Q: Does San Onofre have high burn-up nuclear fuel and, if so, how does that affect the way you store this used fuel? A: Like many other nuclear plants, San Onofre has taken advantage of improvements in fuel technologies that allow nuclear plants to extract more energy from the fuel by achieving higher burn-up levels. SCE is licensed to use this fuel and store it in the spent fuel pool, and our dry storage canisters are licensed separately to store high burn-up fuel. Once this fuel is removed from the reactor, it is stored in accordance with NRC regulations and in the same manner as San Onofre’s other used fuel — initially in a steel-lined, concrete spent fuel pool and later in dry cask storage. What Mr. Palmisano doesn’t say:
- NRC’s regulations won’t renew dry cask storage for high burnup after the initial 20 years, because of insufficient data that it is safe.
- NRC’s regulations won’t approve transportation casks for high burnup fuel.
- San Onofre’s decision to switch to high burnup fuel was made to increase profits at the expense of our safety.
- The enriched uranium (U-235) fuel used in high burnup is hotter and more radioactive coming out of a reactor than conventional fuel and at San Onofre their higher burnup level requires it remain in the spent fuel pools for a MINIMUM of 20 years (rather than the normal 5 years) to cool sufficiently before it can be moved to dry cask storage.

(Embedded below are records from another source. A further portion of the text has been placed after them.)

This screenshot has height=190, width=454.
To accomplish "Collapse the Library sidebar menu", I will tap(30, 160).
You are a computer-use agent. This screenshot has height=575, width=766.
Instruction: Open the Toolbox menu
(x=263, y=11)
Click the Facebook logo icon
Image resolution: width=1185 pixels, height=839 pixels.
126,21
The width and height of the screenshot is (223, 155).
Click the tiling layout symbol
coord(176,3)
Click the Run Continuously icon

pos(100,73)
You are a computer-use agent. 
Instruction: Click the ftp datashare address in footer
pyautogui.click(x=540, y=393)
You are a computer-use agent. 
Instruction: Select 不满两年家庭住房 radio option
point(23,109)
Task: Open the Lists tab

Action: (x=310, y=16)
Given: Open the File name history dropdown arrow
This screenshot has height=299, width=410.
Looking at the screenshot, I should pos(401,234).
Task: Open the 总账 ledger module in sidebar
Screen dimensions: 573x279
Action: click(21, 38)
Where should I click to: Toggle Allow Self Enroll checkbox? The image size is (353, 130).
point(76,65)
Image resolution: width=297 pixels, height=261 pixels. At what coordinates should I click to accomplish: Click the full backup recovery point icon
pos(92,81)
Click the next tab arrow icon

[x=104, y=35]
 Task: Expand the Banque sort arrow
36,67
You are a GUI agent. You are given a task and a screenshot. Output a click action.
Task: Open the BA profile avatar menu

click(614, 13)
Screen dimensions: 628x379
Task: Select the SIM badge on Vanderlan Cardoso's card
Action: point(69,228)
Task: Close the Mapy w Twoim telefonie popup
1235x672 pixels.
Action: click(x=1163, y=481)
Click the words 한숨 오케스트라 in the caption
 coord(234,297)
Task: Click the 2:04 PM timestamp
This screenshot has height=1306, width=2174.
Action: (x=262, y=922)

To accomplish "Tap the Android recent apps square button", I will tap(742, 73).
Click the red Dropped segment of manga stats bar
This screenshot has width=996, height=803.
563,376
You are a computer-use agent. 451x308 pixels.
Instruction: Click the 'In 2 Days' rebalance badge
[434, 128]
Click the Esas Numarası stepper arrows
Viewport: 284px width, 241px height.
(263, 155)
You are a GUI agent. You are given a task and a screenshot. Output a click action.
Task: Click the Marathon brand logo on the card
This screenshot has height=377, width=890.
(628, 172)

- Elias Henna, from Southern California Edison (SCE), said San Onofre high burnup fuel has to cool for “about 15years” in the spent fuel pool.
- “Some fuel assemblies cannot be transferred from the SONGS 2 & 3 spent fuel pools to dry storage until 12 years after they are discharged from the reactor because they require up to 12 years of thermal cooling before they can be placed in dry storage canisters,” according to SCE Supplemental Testimony: SONGS 2 & 3 Early Decommissioning Scenario July, 22, 2013, submitted to the California Public Utilities Commission.
- High burnup fuel is more difficult to store and transport.
- There is no transportation cask approved for high burnup fuel.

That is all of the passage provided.